TASK ITEM ▸
Copy out exactly each line from the line with "Where should I" through the last line of the material below.

EXTRACTED DATA ▸
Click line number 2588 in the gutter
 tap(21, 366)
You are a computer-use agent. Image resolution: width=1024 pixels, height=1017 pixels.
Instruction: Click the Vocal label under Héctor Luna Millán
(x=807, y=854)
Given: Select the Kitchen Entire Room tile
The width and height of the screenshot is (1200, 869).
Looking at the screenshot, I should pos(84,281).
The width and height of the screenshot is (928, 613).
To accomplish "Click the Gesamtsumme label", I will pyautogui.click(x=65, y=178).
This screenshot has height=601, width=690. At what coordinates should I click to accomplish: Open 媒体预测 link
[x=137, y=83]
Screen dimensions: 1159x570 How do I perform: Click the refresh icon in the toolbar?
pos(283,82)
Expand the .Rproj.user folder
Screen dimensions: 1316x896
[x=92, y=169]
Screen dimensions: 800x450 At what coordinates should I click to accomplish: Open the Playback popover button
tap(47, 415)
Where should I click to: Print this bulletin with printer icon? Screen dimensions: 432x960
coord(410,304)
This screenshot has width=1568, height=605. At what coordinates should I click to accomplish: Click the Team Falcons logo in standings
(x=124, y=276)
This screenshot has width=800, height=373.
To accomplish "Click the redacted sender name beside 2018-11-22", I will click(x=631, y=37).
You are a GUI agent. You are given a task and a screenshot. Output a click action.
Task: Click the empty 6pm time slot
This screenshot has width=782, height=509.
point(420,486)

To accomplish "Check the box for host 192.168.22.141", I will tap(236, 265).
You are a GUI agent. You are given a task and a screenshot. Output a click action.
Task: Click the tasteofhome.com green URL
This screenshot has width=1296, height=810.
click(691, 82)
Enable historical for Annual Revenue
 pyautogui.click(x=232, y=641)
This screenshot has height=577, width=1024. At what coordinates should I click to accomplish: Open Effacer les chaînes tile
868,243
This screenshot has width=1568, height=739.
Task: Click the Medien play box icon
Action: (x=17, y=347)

SOLUTION TO THE PROBLEM ▸
Where should I click to: Print this bulletin with printer icon? Screen dimensions: 432x960
coord(410,304)
This screenshot has width=1568, height=605. At what coordinates should I click to accomplish: Click the Team Falcons logo in standings
(x=124, y=276)
This screenshot has width=800, height=373.
To accomplish "Click the redacted sender name beside 2018-11-22", I will click(x=631, y=37).
You are a GUI agent. You are given a task and a screenshot. Output a click action.
Task: Click the empty 6pm time slot
This screenshot has width=782, height=509.
point(420,486)

To accomplish "Check the box for host 192.168.22.141", I will tap(236, 265).
You are a GUI agent. You are given a task and a screenshot. Output a click action.
Task: Click the tasteofhome.com green URL
This screenshot has width=1296, height=810.
click(691, 82)
Enable historical for Annual Revenue
 pyautogui.click(x=232, y=641)
This screenshot has height=577, width=1024. At what coordinates should I click to accomplish: Open Effacer les chaînes tile
868,243
This screenshot has width=1568, height=739.
Task: Click the Medien play box icon
Action: (x=17, y=347)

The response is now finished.